Kazakhstan’s National Security Committee, or KNB, is set to receive more powers.
Under a government-initiated draft bill now under consideration, the KNB could be authorized to investigate suspected cases of corruption by certain government departments, including the anti-corruption services and the military.
First deputy Prosecutor General Johann Merkel on February 15 described this provision as laying the ground for greater balance among investigative organs, although the KNB appear to be gaining the upper hand in this arrangement.
The evolution of the KNB into the battering ram of the government’s stated goal to stamp out corruption has been taking place for some weeks already. Placing the anticorruption agency under the KNB’s watch, therefore, represents a formal confirmation of an already existing situation.
Another contentious section of the same legislative package envisions a stiff increase in fines for people found guilty of harassing — even if not physically molesting — law enforcement officers — up to 11 million tenge ($34,000).

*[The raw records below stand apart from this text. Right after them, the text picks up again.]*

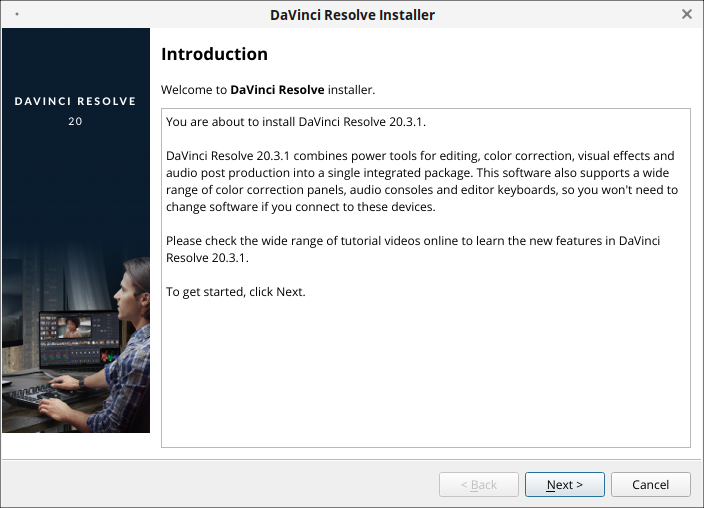Click the DAVINCI RESOLVE logo in sidebar
This screenshot has height=508, width=704.
click(76, 101)
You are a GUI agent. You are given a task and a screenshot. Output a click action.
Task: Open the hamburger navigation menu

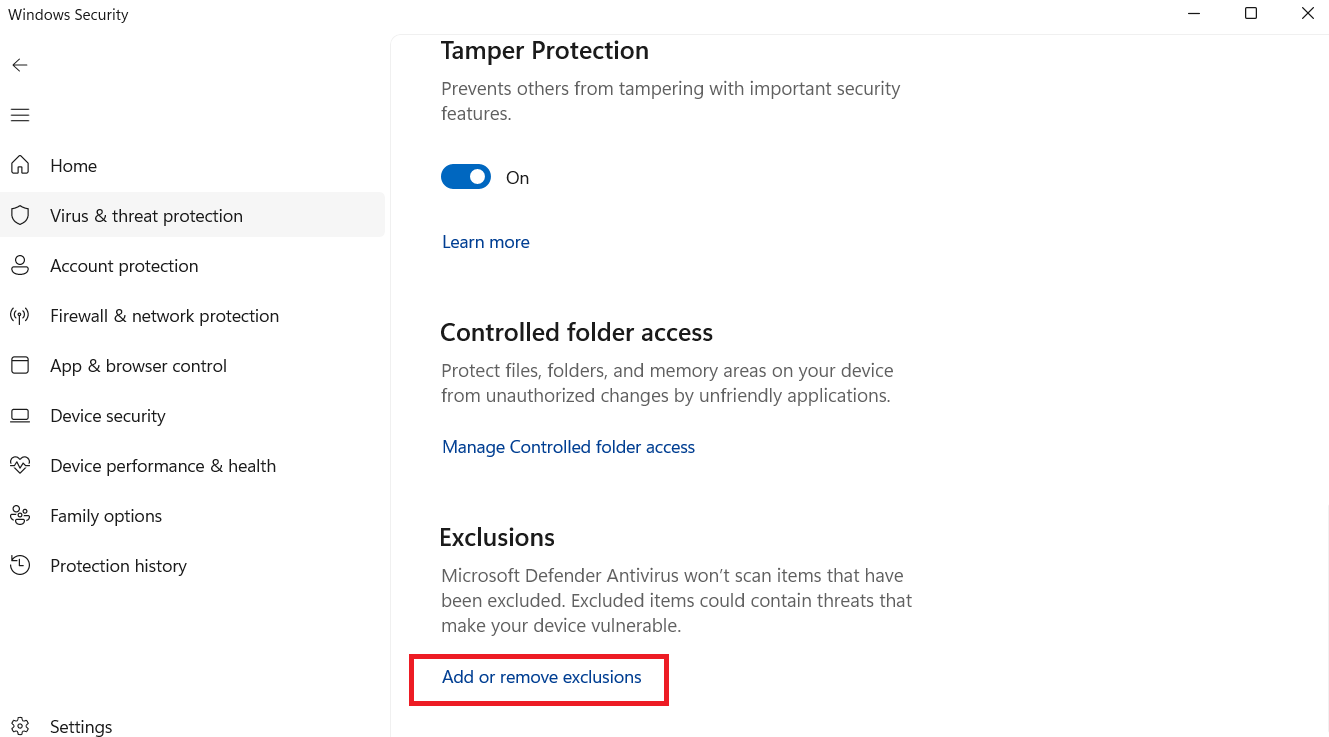click(20, 115)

Even the speaker of the Majlis, the lower house of parliament, Nurlan Nigmatulin, was moved to describe the proposed fine as “mind-numbing” and suggested that it perhaps be revised downward.
Despite this unusual grumbling, MPs waved the bill through its first reading, thereby readily confirming the reputation of the Majlis as a rubber-stamping adjunct of the government. A review on the size of the fines is expected during the second reading.

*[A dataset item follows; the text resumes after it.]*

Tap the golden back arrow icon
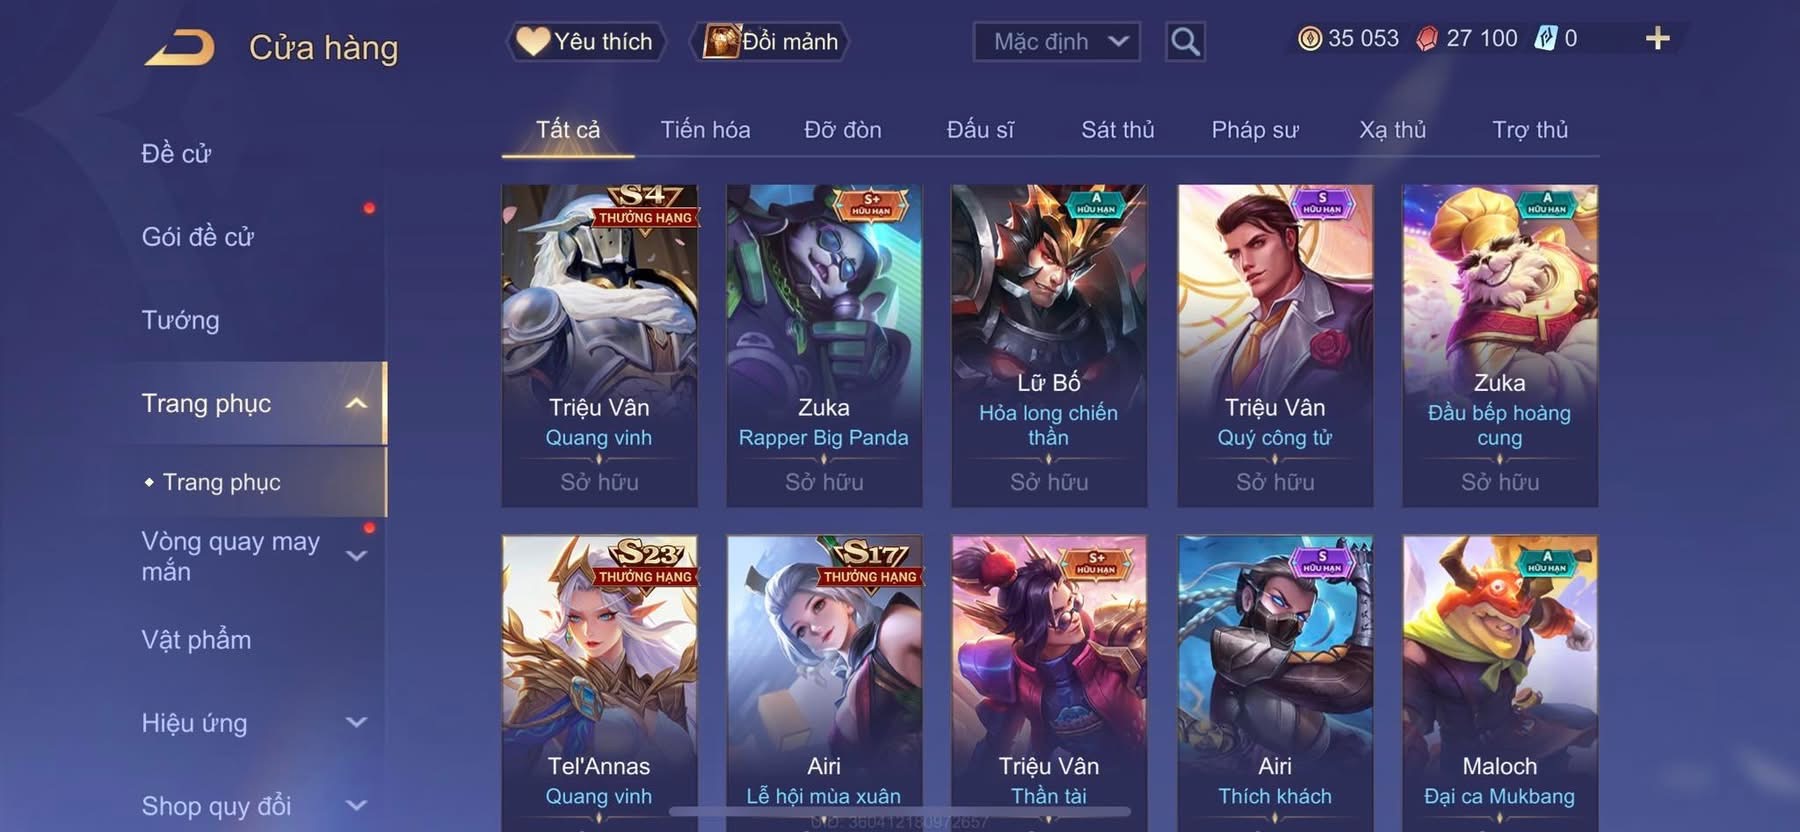 pyautogui.click(x=179, y=47)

Such legislation fits into a broader pattern of ever more powers being granted to police and security services, ostensibly in the interests of protecting the country from such threats as terrorism.

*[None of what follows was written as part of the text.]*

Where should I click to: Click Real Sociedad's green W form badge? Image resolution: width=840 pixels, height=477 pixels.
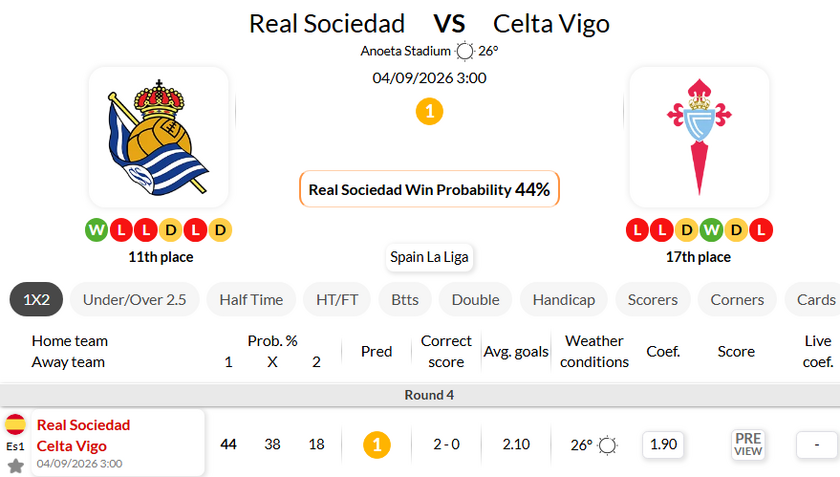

The KNB was recently granted the authority to directly block websites, disconnect mobile phone links, disable messenger apps and suspend internet connections without having to go through service providers. The KNB will be able to carry out any of those actions at the request of the police, the anti-corruption agency, the economic crimes service and several other security bodies, in effect giving it authority previously wielded only by the General Prosecutor’s Office.